**SHORT TASK**
In the records, from the line with "Where should I" up to and including the line with "tap(150, 229)", swap "arrows" for "icons" and reproduce only those lines with everything else unchanged. Omit the pictures.

**RECORDS TO PROCESS**
______

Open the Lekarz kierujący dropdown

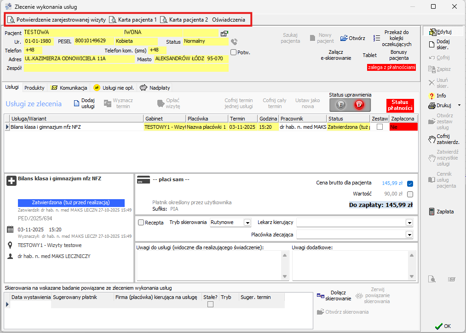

______

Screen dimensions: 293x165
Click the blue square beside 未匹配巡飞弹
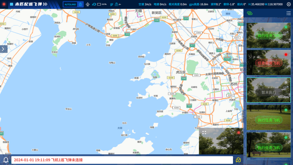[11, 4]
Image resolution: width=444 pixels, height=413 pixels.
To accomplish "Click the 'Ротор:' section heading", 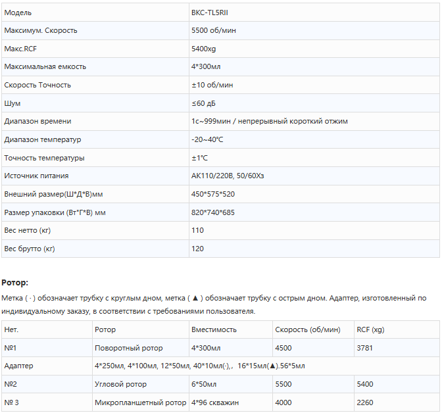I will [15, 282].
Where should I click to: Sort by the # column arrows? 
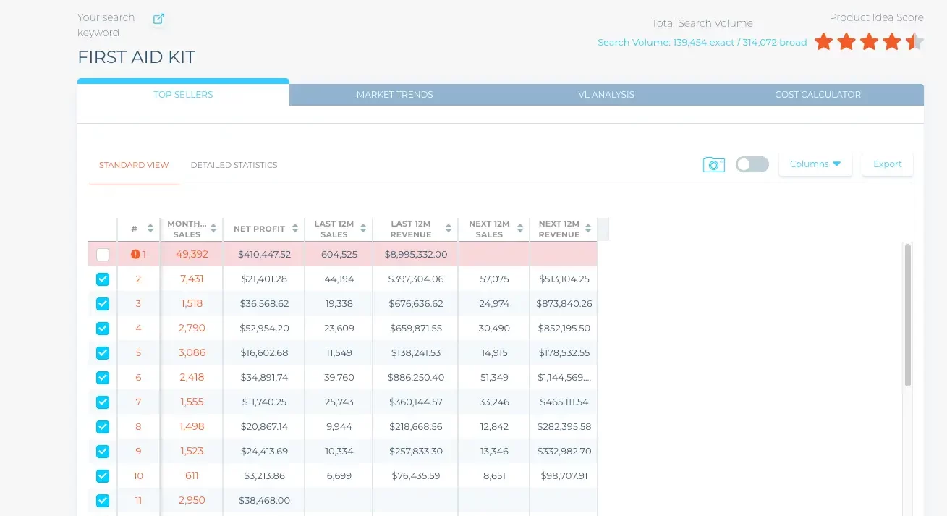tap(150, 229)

______

**COMPLETE ANSWER**
Where should I click to: Sort by the # column icons? 
tap(150, 229)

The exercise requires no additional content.